Okay babes, so like, Air Canada literally said bye-bye skies and the flight attendants totally walked off the job at 1 a.m. Saturday in what is basically Canada’s biggest airport runway meltdown since, like, forever. And omg, if you had travel plans? Yeah, so sorry, but your vacay just got downgraded to “Netflix and cry.”

Here’s the sitch: negotiations between Air Canada and the Canadian Union of Public Employees (CUPE)—which reps about 10,000 flight attendants—hit a total brick wall this week. The union was like, “pay us fairly, duh,” and the airline was like, “umm, arbitration please?” and then both sides ghosted each other harder than a bad Tinder date. By Friday, the company had already cancelled around 623 flights, wrecking plans for over 100,000 people. By Saturday? They were estimating like 1,000 flights wiped out. We’re talking over 130,000 travellers stranded with their iced coffees and no boarding passes.

The tea: flight attendants voted 99.7% in favour of striking (yes, girl, that’s like a solid A+ in strike school). They’ve been dragging Air Canada for years for basically making them work tons of hours for free. Like, they’re not paid for the time they spend doing safety checks, boarding passengers, or handling emergencies. So while they’re keeping us alive at 30,000 feet? Yeah, not on the payroll. One CUPE rep said that some rookie attendants earn less than minimum wage when you actually divide their total hours by their pay. That’s, like, criminally cringe.

Air Canada tried to look generous and offered what they called a “best in Canada” deal: a 12–16% pay bump in the first year, plus “industry leading” ground pay changes. Buttttt they didn’t exactly say what those changes are (mystery box vibes). Over four years, they dangled a 17.2% wage increase. Sounds kinda shiny until you realize inflation basically ate that number for breakfast.
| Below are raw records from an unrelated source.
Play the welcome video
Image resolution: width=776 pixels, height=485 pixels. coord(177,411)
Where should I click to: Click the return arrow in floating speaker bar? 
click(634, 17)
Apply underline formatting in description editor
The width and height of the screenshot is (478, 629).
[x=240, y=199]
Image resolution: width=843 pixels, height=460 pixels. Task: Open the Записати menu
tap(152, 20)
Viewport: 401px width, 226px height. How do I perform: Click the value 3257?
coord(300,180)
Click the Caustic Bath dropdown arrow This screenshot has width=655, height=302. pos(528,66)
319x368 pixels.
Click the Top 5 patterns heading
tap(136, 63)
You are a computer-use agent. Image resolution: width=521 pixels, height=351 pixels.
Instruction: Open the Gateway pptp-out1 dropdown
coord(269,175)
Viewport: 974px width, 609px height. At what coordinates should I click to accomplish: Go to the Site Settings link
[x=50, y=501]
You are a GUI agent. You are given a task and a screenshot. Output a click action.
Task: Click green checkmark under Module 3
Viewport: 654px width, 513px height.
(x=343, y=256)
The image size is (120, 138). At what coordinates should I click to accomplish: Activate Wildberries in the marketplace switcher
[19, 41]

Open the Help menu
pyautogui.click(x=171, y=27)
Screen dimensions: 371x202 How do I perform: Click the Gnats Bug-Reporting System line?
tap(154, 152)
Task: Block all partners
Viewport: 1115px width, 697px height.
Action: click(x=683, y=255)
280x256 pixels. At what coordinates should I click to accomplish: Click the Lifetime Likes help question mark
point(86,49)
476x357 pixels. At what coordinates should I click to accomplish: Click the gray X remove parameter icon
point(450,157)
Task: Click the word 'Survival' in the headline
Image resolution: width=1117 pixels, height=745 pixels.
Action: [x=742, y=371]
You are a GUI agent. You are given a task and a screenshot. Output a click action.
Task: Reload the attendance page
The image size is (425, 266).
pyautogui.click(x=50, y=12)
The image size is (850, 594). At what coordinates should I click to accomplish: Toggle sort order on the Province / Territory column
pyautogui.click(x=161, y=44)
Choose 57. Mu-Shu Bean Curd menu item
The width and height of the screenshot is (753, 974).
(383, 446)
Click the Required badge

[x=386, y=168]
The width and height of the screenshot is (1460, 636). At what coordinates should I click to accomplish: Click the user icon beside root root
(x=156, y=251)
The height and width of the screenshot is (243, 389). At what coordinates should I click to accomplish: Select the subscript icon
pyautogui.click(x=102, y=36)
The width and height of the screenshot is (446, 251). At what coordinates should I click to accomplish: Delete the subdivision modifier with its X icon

The union was like, “cute, but no.”

Meanwhile, passengers are totally caught in the middle. The airline started shutting things down Thursday, like easing out of a bad party before the cops come. Customers with flights between Aug. 15–18 can rebook free for dates between Aug. 21 and Sept. 12, or they can grab a refund or travel credit. Air Canada’s also trying to shove people onto partner airlines, but let’s be real, if you’re standing in line at Pearson right now, you’re probs crying in your Tim Hortons double-double.

Federal Jobs Minister Patty Hajdu even tried to play referee. Air Canada begged her for binding arbitration, but the union was like, “umm no thanks, we’re not letting you outsource our fight.” So Patty’s basically stuck playing mom between two kids throwing Lego at each other.

The union’s even posted a “strike website” with all the receipts, and members are picketing outside major airports in full force—Toronto’s line kicked off at 3:30 a.m. because flight attendants apparently have no fear of bad lighting.

And omg, the vibes are soooo déjà vu because just last year, Air Canada’s pilots got a new contract with a massive 42% pay raise over four years. Like, imagine sitting in the jump seat watching pilots cash in while you’re serving ginger ale for free.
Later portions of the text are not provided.